How many lines below contain the word "computer"? Answer with that number alone.
═══
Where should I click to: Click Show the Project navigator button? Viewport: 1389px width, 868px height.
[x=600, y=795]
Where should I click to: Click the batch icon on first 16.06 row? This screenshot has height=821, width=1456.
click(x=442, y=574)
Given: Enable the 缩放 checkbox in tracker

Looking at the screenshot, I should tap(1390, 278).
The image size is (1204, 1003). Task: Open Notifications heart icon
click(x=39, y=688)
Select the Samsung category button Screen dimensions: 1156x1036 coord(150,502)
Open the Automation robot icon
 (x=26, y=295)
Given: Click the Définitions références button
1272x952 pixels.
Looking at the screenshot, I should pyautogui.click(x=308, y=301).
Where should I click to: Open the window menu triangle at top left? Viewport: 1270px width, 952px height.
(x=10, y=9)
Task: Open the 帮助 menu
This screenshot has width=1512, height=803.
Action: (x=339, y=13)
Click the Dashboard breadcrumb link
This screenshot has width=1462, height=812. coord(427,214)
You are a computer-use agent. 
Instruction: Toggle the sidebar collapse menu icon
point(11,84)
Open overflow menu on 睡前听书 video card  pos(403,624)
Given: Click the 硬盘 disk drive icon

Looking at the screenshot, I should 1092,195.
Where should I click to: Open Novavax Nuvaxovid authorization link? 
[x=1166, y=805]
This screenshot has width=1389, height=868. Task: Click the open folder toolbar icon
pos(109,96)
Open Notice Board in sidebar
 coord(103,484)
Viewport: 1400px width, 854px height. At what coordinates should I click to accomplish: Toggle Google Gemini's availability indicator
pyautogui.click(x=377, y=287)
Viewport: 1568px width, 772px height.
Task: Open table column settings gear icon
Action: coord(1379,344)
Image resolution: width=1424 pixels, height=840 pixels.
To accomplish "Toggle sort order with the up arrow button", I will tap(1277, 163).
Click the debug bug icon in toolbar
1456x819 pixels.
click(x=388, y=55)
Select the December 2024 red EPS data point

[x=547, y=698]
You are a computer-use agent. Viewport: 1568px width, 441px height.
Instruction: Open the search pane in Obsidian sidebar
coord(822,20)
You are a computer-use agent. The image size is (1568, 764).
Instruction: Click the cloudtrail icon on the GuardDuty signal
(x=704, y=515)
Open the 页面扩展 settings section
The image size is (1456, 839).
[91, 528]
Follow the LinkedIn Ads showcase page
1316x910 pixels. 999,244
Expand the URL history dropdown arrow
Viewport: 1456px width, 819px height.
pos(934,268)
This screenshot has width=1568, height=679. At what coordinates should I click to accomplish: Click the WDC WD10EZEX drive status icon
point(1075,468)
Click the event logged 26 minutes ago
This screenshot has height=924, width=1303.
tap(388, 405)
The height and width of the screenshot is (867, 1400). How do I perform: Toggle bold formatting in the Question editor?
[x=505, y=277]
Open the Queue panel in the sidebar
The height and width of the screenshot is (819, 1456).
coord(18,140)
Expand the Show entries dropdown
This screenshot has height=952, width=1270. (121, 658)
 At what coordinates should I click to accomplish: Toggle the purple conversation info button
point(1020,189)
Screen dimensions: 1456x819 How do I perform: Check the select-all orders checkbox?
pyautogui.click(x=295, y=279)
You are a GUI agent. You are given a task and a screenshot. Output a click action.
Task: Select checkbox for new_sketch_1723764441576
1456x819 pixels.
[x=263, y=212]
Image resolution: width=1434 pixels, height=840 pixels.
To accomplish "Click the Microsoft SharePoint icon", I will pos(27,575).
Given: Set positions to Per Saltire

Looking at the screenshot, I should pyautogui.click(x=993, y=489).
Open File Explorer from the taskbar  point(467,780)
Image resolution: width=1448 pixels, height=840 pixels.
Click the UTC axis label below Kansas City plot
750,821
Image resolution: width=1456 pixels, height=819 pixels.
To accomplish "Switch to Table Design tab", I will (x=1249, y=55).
═══
** Solution **
3